What to work on >> The expected answer is the set of lines in the data below between the line holding "[Ошеломляющие снимки с" and the line holding "[Черенки приживаются за", inclusive, written out exactly.

Supplied data >>
-----

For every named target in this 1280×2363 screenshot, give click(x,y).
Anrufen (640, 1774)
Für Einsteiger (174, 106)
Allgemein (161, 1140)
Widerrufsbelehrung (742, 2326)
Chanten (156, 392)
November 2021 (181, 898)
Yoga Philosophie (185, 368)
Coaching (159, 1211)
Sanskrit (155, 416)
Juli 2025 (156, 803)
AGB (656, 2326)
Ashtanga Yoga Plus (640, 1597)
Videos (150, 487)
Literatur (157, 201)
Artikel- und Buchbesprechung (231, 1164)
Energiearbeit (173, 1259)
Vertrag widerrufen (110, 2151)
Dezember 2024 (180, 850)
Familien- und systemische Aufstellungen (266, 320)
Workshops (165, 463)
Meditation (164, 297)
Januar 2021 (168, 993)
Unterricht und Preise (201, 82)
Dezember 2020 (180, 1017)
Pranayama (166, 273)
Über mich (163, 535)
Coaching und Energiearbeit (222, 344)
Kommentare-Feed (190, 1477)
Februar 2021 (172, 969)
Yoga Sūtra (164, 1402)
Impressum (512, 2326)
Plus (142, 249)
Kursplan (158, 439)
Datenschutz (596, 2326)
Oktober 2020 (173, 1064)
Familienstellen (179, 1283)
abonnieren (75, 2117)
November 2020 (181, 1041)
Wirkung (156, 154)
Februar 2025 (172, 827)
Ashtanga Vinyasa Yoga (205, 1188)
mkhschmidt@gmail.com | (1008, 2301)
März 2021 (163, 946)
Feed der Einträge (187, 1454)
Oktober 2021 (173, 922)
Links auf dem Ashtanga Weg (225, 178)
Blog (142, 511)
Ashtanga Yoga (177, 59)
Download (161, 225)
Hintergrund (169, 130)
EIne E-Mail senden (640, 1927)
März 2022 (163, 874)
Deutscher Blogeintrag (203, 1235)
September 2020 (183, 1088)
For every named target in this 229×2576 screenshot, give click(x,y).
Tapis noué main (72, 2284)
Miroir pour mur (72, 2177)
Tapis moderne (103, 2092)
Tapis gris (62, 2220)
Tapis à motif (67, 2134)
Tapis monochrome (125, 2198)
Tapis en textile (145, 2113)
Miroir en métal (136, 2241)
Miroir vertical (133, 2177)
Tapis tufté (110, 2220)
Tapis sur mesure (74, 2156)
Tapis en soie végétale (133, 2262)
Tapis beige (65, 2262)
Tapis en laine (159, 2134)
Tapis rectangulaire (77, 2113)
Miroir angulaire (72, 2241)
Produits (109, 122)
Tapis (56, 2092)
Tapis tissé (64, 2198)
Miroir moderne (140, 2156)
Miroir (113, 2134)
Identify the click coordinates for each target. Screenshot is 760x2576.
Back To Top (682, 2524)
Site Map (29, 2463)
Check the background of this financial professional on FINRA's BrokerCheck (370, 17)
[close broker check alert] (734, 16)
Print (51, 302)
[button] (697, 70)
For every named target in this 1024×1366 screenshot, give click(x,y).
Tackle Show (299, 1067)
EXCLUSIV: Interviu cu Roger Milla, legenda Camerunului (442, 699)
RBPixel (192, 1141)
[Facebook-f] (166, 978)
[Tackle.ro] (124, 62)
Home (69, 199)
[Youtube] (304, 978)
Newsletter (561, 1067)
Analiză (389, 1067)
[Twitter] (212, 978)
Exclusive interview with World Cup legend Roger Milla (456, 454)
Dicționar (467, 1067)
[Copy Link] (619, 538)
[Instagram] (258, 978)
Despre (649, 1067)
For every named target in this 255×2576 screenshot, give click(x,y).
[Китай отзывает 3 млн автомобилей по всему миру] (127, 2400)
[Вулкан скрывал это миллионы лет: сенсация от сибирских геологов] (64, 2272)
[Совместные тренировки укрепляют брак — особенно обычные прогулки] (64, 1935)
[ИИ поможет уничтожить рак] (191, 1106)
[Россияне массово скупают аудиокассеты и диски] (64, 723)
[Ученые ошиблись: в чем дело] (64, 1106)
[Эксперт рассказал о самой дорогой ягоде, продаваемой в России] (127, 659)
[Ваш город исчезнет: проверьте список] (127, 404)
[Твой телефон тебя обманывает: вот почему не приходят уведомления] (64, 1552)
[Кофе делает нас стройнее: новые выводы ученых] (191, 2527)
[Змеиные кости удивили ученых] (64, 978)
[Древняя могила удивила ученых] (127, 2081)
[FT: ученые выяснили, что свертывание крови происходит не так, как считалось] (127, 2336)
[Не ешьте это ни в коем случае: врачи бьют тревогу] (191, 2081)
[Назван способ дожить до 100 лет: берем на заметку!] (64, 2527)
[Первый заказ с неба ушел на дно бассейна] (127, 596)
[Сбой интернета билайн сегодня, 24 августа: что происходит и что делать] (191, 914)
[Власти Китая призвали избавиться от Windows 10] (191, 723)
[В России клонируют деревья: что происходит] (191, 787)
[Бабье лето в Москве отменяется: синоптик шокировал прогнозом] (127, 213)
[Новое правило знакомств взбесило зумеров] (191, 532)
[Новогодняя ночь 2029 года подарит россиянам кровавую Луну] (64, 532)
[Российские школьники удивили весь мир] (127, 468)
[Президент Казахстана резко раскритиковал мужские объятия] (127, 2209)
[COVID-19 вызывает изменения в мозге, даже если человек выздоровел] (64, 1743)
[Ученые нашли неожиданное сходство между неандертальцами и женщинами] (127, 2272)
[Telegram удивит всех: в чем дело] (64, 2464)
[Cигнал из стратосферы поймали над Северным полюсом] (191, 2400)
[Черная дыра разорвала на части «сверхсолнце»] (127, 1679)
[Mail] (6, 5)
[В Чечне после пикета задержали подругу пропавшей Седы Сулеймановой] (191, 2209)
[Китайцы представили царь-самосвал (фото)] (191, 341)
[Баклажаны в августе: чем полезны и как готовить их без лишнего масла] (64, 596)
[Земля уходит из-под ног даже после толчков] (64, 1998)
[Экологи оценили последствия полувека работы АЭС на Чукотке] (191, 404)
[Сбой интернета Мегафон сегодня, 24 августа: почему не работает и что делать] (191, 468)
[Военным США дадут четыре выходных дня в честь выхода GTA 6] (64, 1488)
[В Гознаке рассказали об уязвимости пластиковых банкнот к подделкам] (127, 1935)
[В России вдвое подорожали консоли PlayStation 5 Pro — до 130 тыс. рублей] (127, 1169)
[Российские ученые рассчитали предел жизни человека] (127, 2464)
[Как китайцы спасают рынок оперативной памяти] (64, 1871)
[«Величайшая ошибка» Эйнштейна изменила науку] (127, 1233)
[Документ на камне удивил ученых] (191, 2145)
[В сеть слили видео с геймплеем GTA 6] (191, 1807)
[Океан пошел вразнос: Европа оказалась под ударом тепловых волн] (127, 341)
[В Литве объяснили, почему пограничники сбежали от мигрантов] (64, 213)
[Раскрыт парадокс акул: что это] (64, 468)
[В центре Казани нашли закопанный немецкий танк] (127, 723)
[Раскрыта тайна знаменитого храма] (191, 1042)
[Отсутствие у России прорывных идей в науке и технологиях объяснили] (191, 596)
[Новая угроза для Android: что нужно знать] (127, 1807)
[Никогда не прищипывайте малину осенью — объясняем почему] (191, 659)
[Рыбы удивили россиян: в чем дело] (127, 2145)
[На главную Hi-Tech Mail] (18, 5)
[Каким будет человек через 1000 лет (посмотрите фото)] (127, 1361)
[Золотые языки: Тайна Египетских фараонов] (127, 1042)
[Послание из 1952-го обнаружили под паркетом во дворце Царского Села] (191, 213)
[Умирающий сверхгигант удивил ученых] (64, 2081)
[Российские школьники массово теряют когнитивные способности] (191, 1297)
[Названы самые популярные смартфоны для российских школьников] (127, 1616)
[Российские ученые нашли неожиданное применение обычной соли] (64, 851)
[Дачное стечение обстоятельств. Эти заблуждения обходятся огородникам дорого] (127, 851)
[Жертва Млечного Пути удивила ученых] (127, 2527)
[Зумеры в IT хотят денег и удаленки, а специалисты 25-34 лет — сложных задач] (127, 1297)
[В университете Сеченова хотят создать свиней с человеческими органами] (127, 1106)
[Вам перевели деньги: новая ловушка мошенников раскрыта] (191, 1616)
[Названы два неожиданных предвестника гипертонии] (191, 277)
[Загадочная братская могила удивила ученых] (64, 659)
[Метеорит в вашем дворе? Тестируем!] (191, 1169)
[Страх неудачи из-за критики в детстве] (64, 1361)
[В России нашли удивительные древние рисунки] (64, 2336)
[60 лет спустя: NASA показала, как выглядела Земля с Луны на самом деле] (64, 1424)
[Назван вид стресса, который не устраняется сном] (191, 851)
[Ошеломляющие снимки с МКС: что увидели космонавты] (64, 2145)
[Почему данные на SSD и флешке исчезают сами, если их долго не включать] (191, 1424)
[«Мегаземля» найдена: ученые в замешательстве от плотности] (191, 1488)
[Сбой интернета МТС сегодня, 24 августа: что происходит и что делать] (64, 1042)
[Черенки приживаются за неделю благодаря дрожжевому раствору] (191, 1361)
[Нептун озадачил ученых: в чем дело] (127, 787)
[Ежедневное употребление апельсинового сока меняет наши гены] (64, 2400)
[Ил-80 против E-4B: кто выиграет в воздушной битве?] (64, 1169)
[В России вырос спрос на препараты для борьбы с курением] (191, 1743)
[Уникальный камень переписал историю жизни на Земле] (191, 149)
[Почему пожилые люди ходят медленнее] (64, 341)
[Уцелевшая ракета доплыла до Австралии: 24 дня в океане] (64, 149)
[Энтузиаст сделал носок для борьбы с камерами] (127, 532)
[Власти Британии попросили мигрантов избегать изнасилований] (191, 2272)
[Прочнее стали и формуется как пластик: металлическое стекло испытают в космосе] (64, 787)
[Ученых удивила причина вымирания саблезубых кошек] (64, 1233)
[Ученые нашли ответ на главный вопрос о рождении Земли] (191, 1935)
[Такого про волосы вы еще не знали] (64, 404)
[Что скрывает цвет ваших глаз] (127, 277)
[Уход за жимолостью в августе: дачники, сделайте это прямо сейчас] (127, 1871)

-----

Solution to the problem >>
[Ошеломляющие снимки с МКС: что увидели космонавты] (64, 2145)
[Почему данные на SSD и флешке исчезают сами, если их долго не включать] (191, 1424)
[«Мегаземля» найдена: ученые в замешательстве от плотности] (191, 1488)
[Сбой интернета МТС сегодня, 24 августа: что происходит и что делать] (64, 1042)
[Черенки приживаются за неделю благодаря дрожжевому раствору] (191, 1361)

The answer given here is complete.